Golf course in North Las Vegas, Nevada

Shadow Creek is an eighteen-hole golf course in North Las Vegas, Nevada, USA, owned by MGM Resorts International.

==History==
The course opened in 1989, was built on a 350 acre site, at a reported cost of 60 million dollars. Originally operated as Steve Wynn's private club, it later opened to a limited number of MGM hotel guests. Its $500 green fee made it one of the most expensive courses open to the general public.

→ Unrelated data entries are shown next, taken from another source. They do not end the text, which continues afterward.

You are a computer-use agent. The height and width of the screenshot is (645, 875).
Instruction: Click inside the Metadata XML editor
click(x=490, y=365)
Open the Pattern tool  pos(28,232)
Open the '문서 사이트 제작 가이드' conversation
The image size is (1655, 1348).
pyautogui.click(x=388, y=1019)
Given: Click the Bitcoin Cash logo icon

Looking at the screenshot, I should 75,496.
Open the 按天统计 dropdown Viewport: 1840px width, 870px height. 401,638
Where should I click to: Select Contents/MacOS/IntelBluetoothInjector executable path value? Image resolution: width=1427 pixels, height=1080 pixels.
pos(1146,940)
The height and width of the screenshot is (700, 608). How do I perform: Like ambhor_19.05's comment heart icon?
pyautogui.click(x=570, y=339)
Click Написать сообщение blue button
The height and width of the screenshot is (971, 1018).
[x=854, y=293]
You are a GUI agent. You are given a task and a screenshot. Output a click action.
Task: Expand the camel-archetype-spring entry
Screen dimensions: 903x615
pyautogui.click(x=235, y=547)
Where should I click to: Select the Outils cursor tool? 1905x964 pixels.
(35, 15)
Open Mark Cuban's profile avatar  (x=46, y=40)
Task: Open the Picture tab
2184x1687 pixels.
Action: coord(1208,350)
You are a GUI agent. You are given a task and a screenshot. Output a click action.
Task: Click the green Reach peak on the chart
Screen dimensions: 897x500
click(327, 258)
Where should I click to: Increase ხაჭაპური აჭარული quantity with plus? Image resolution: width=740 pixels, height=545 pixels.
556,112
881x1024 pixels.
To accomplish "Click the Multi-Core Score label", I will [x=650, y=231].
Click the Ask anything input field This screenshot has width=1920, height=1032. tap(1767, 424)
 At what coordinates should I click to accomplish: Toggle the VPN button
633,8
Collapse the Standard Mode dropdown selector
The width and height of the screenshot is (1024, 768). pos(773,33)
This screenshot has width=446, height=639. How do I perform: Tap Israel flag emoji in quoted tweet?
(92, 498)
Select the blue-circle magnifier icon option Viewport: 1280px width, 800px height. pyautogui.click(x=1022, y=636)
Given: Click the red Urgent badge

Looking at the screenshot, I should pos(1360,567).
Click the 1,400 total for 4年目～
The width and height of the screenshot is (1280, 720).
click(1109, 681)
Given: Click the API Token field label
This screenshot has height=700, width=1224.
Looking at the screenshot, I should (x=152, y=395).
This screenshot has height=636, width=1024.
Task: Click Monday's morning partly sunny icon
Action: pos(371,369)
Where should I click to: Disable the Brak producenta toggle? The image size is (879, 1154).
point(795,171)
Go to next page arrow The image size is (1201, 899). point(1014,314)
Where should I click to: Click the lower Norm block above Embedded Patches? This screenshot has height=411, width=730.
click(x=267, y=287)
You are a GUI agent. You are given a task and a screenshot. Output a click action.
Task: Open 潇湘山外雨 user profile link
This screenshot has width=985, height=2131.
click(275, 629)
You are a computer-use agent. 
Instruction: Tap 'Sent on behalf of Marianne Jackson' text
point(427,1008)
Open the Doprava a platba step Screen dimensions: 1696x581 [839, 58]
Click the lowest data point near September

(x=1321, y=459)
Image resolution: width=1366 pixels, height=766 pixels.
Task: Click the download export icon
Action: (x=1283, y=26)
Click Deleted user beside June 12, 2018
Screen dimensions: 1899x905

In 2018, it hosted The Match: Tiger vs. Phil, a match play challenge between Tiger Woods and Phil Mickelson. It again hosted The Match in December 2024 for its PGA/LIV inter-tour competition between Rory McIlroy, Scottie Scheffler, Bryson Dechambeau and Brooks Koepka.

It hosted the PGA Tour's CJ Cup in October 2020, after the tournament was relocated from South Korea in response to the COVID-19 pandemic.

Since 2021, Shadow Creek has hosted the Bank of Hope LPGA Match-Play on the LPGA Tour.

==Golf course==
The Tom Fazio designed golf course was built by Steve Wynn in 1990. It was originally 7,239 yard, extended to 7,560 yard during a 2008 redesign, when a 7 acre short game facility was added.